Pages

Wednesday, February 23, 2011

MEMORIES PT22

Moving from the Dorchester neighborhood of Boston to the suburban community
of Abington was quite an adjustment. I used to envy my Packard cousins who lived
in the nearby town of Hanson, imagining what it might be like to live “out in the
country” with a big lawn and with a collie.(The Packards had a beautiful collie).
Well, we had a medium sized lawn but the back yard was much larger. I was 
soon introduced to that institution of suburban teenage life:mowing the lawn.

Of course since the house was a newly built one, there were a few things that 
needed to be dealt with first. For one thing, most of the back yard was overgrown 
with weeds when we moved in. The houses on Bicknell Hill Rd were built on lots 
that used to be part of Wright’s Farm, so the weeds looked like a farm field in 
miniature. And there were rocks scattered about in there from construction. So 
Dad went out and bought what looked like a golf club with a serrated edge and we 
took turns “whacking” away at the weeds until we’d cut them down a bit. Then we
went through and found the rocks. and afterwards came the lawn mower which 
for at least the first summer was an old manual push mower.
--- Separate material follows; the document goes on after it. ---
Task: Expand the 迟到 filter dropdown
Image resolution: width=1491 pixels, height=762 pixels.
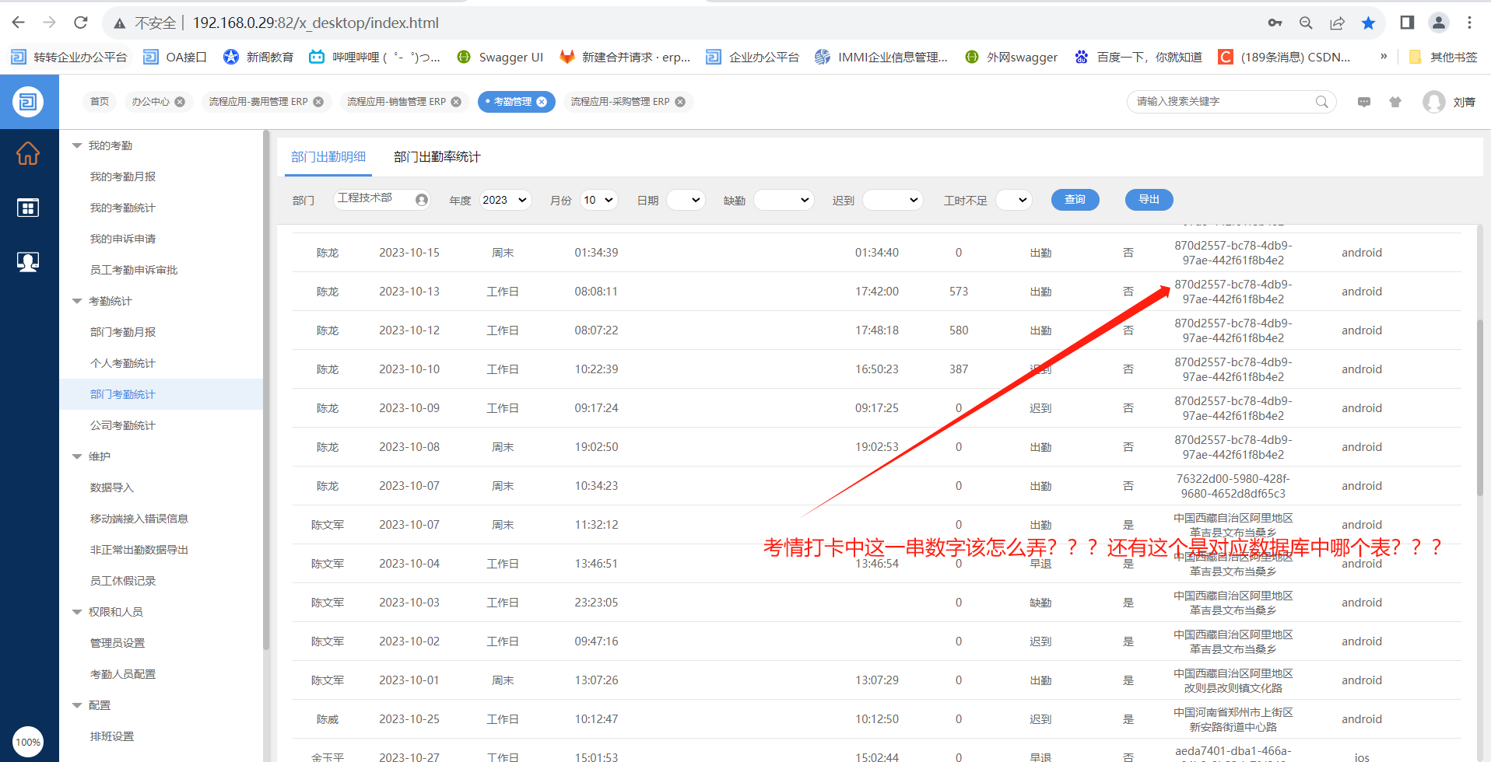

The front lawn was a bit better, but for some reason they builders had left a small 
mound of dirt right next to the lamp post on the front yard which had sprouted 
another bunch of weeds that had to be whacked clean. Eventually that was 
cleared and leveled off.

One of the cool things about our new house was the big living room with the picture
window and the fireplace. It was nice to sit by the fire. It was not so nice dealing with
the woodpile. Dad would call upon his Maine roots and go out and get the logs. 
These were stacked outside at the edge of the backyard and every Fall I’d haul them 
downstairs into the cellar so they’d be available to be brought upstairs to feed the 
fire.  Then every Spring I would haul them back upstairs to be piled and added to for 
the following fall.

The romantic notion I had of living in the country wore off VERY quickly!